A brewery’s waste stream isn’t particularly strong in terms of BOD, relative to other beverages, although Oland’s is stronger than most. Reuse of clean-in-place final-rinse water and other water-reduction efforts helped cut consumption 15 percent.
A common mantra in water treatment circles is “the solution to pollution is dilution.” Oland moved in the other direction, but it wouldn’t have it any other way. “In Canada, getting water isn’t a problem, but around the world, it is,” Keller points out. “Our company has a commitment to water conservation.”
Old problems, new solutions
Among water-treatment companies with a food and beverage focus, the most common anaerobic installations are dairy operations — fluid milk, cheese, ice cream, yogurt, etc. It’s true for Oklahoma City-based World Water Works Inc. and ADI, which has installed at least two dozen anaerobic reactors at dairies. GE Water & Process Technologies, Trevose, Pa., is eyeing that segment, as well, although much of its work to date has involved sugary streams from beverage manufacturers.
Oland’s space constraints were on the extreme end, but food manufacturers aren’t land barons, and space typically is a restriction, both inside and outside the four walls. GE has developed a soup-to-nuts portfolio of treatment options. The membrane bioreactor (MBR) is “our premier product and a game changer compared to gravity separation,” says Paul Schuler, region executive, the Americas-engineered systems. It also is a relative space miser.
“We’ve been doing beverage MBRs for years because their waste streams have super-high strength,” says Schuler. Systems can be either aerobic or anaerobic. The trend is toward the latter, because they not only generate energy, they reduce energy inputs compared to aerobic reactors. Less permeable tank liners and noncorrosive screws distinguish the anaerobic systems; the membranes themselves are the same.

## [Collected data]
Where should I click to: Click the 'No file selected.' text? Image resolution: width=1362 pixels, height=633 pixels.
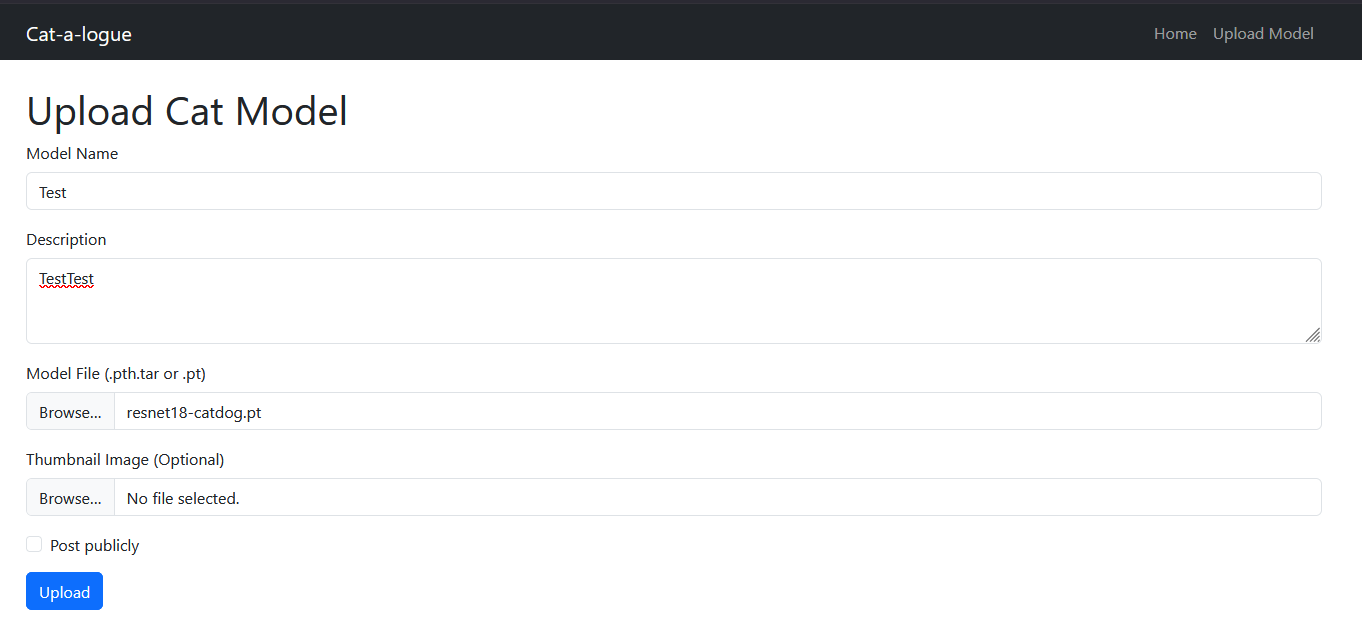tap(183, 498)
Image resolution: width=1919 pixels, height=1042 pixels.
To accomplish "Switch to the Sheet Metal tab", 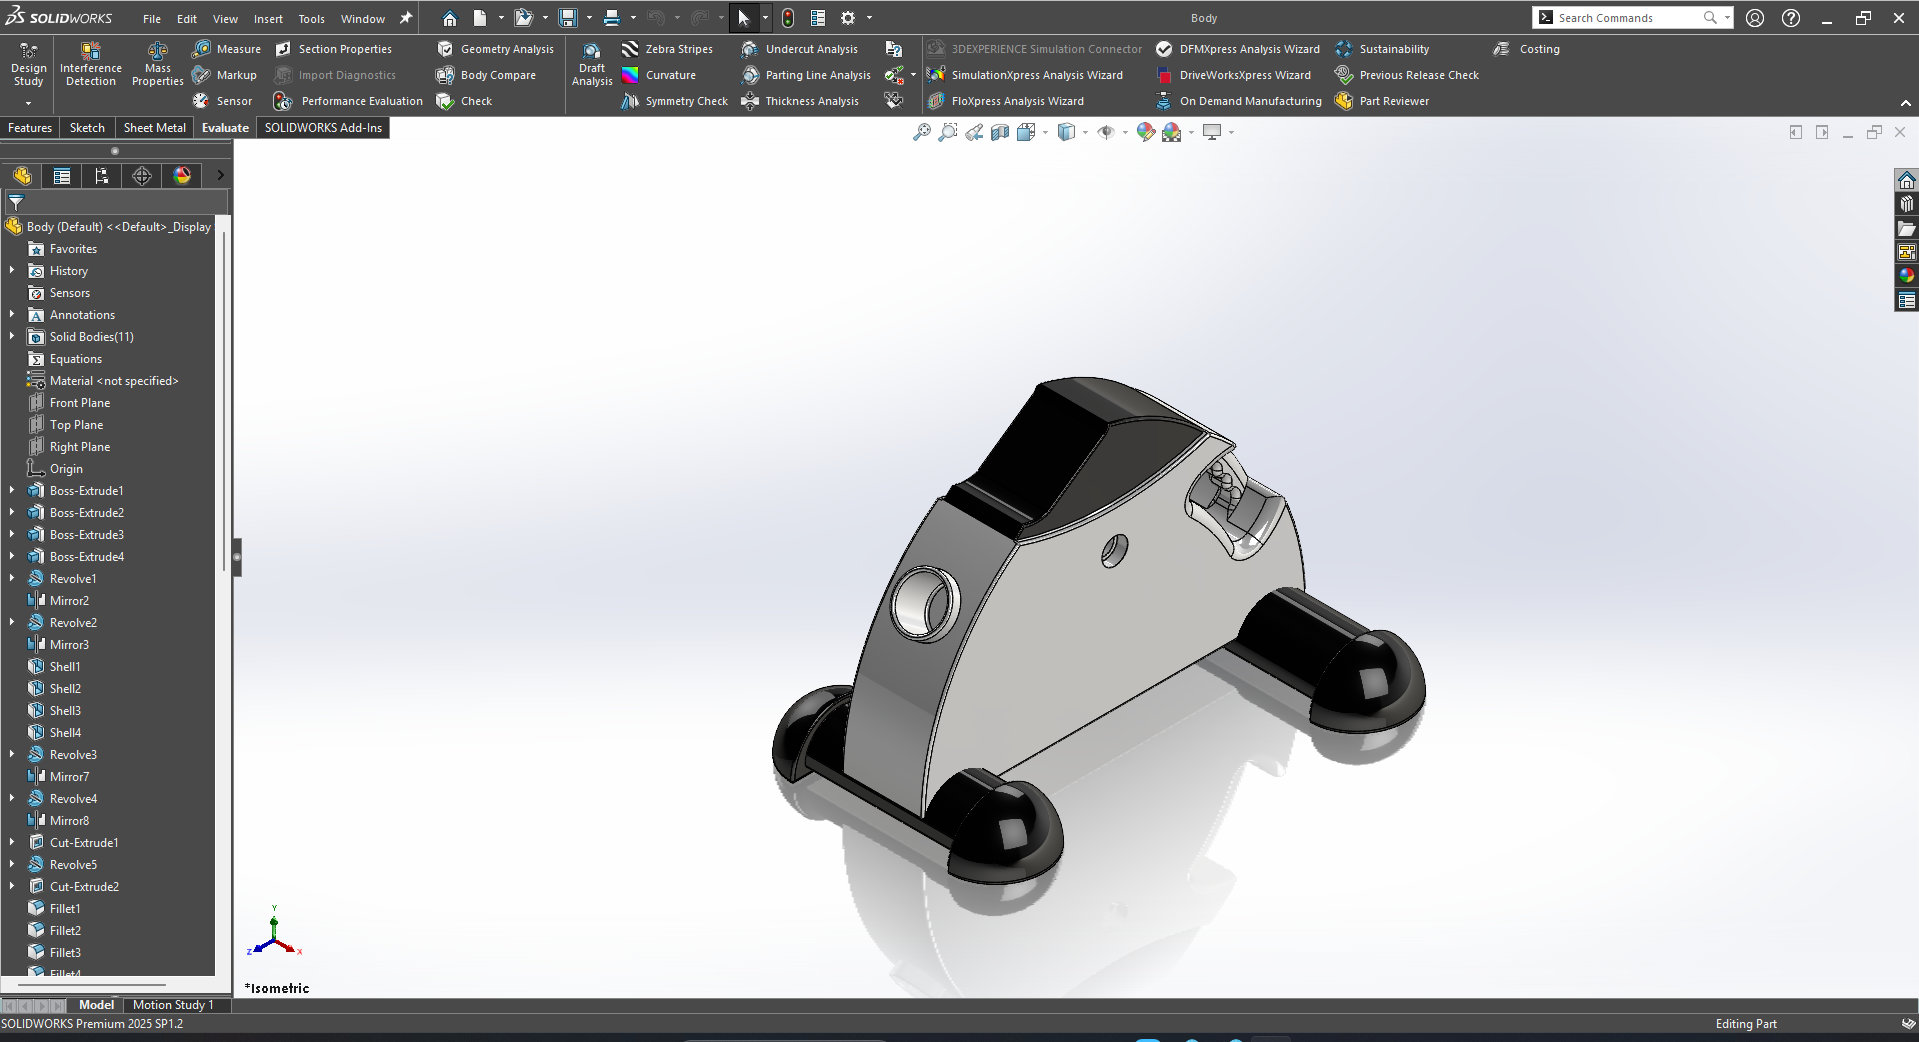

## [Tasks]
1. In the wastewater excerpt, by how much did reusing clean-in-place final-rinse water and other water-reduction efforts cut consumption?
2. From the wastewater excerpt, reproduce word for word the part that opens with the words containing "Oland’s space constraints" and closes with "are the same.".

## [The responses]
1. 15 percent

2.
Oland’s space constraints were on the extreme end, but food manufacturers aren’t land barons, and space typically is a restriction, both inside and outside the four walls. GE has developed a soup-to-nuts portfolio of treatment options. The membrane bioreactor (MBR) is “our premier product and a game changer compared to gravity separation,” says Paul Schuler, region executive, the Americas-engineered systems. It also is a relative space miser.
“We’ve been doing beverage MBRs for years because their waste streams have super-high strength,” says Schuler. Systems can be either aerobic or anaerobic. The trend is toward the latter, because they not only generate energy, they reduce energy inputs compared to aerobic reactors. Less permeable tank liners and noncorrosive screws distinguish the anaerobic systems; the membranes themselves are the same.